* _WHAT IS EXPECTED_: Return the rows unchanged, beginning at the line that contains "The width and" and ending after the line that contains "click(x=817, y=456)", leaving out the pictures.

* _PROVIDED RECORDS_:
________________

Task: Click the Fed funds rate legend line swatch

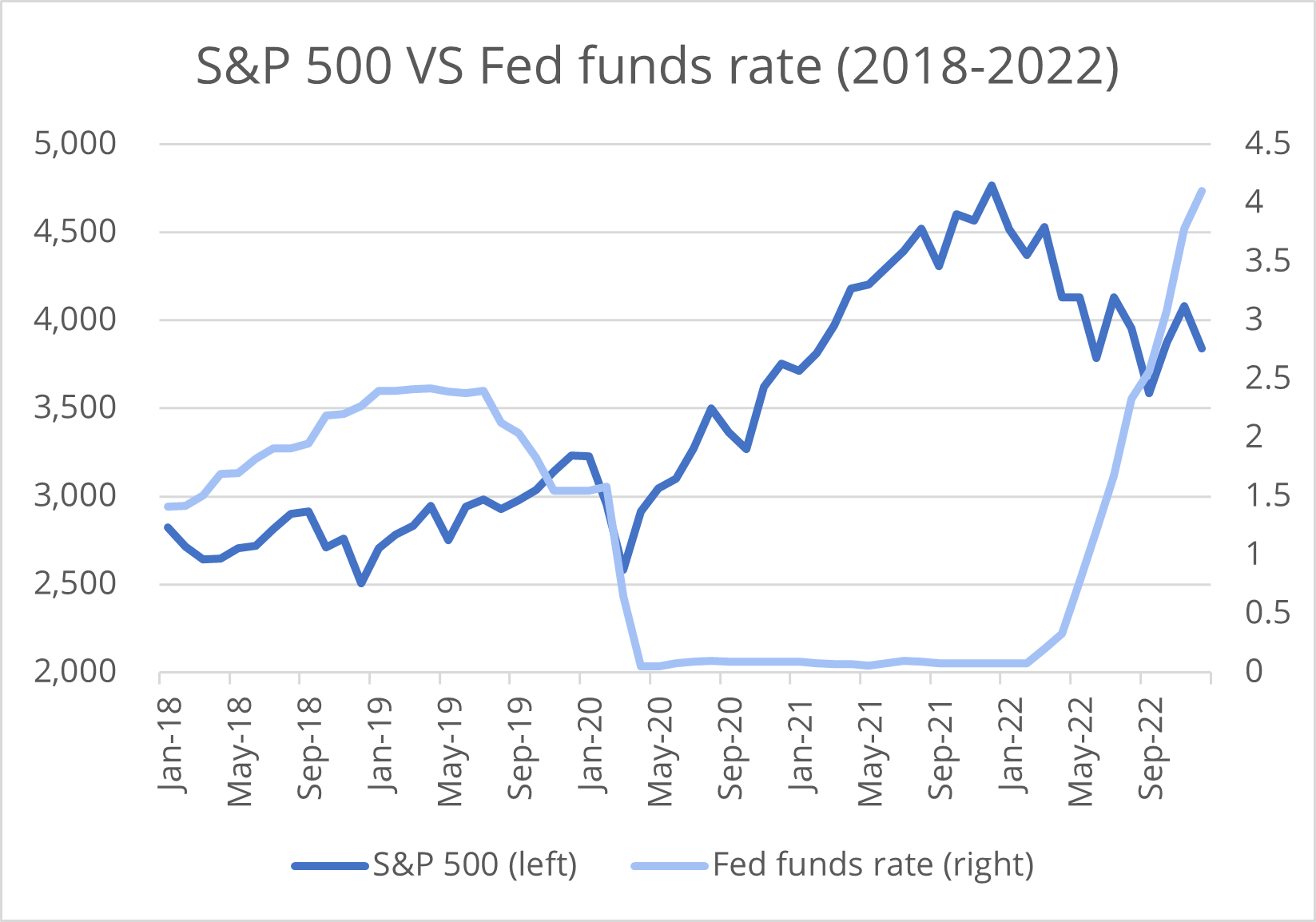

________________

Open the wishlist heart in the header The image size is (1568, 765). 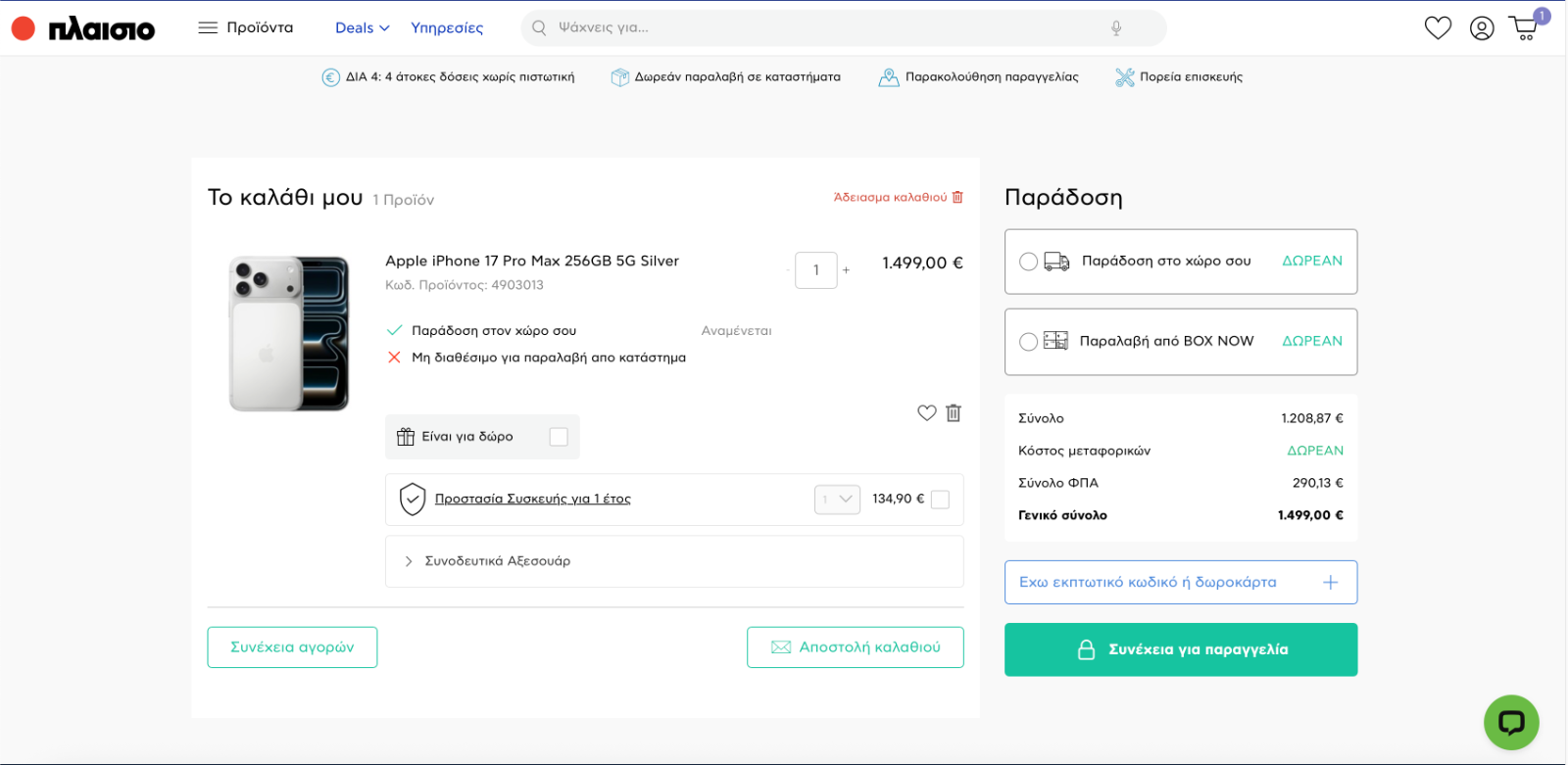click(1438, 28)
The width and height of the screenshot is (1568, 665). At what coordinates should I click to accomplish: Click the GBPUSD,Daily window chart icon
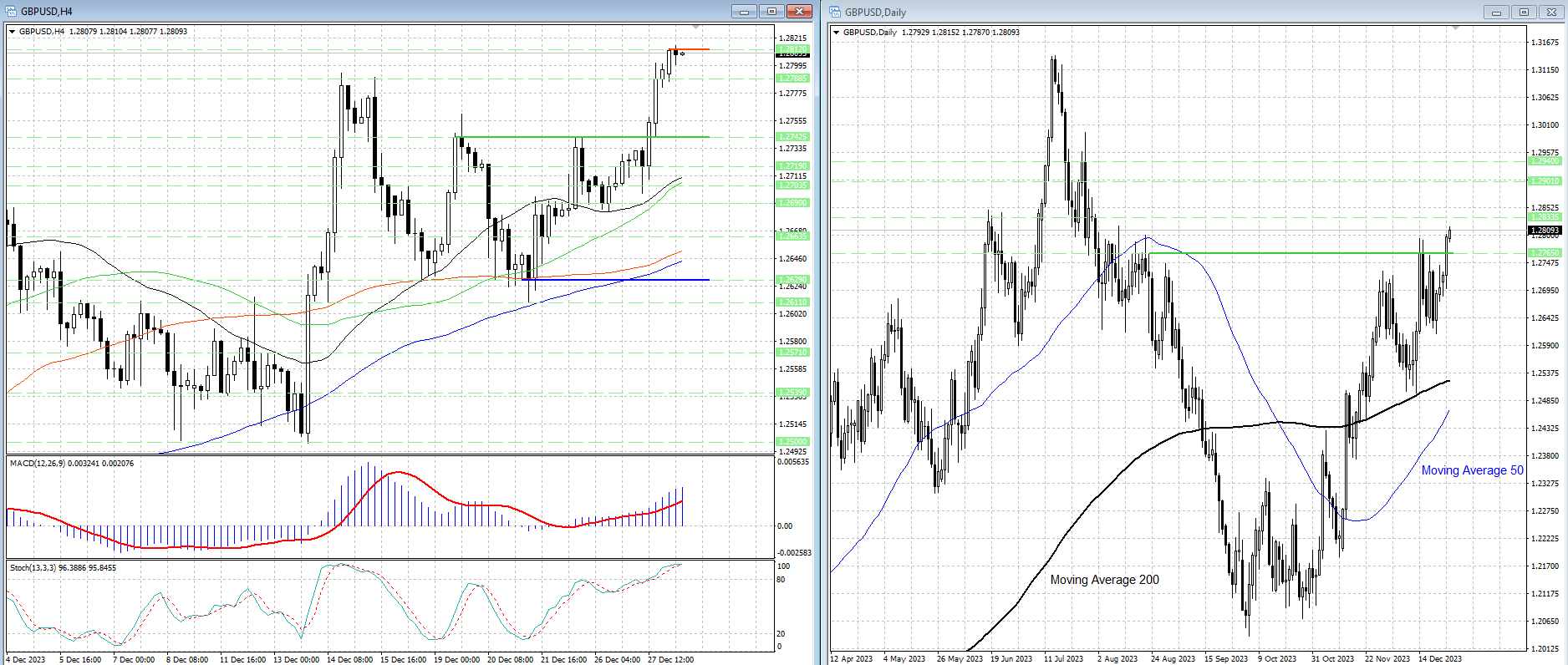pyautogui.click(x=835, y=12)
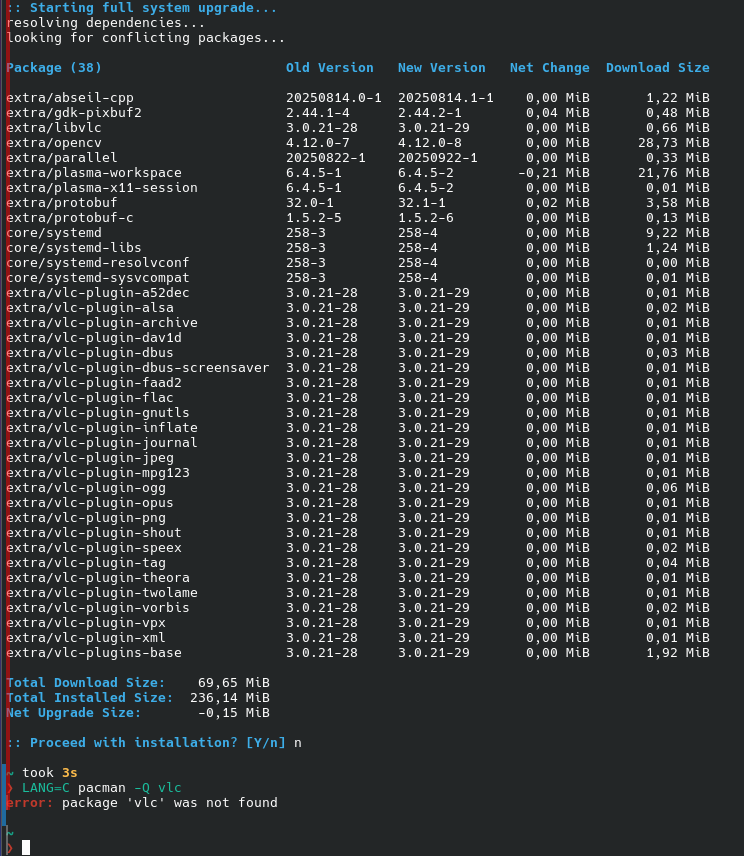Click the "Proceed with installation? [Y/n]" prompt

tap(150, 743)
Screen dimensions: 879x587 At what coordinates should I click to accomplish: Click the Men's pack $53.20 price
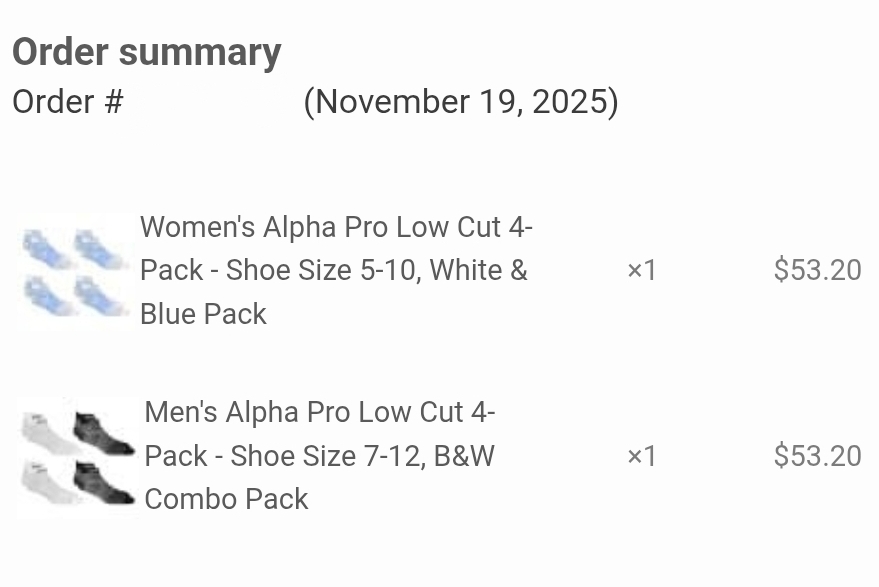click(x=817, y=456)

________________

* _WRITTEN RESPONSE_:
The width and height of the screenshot is (1568, 665). At what coordinates should I click to accomplish: Click the GBPUSD,Daily window chart icon
pyautogui.click(x=835, y=12)
Click the "Proceed with installation? [Y/n]" prompt

tap(150, 743)
Screen dimensions: 879x587 At what coordinates should I click to accomplish: Click the Men's pack $53.20 price
click(x=817, y=456)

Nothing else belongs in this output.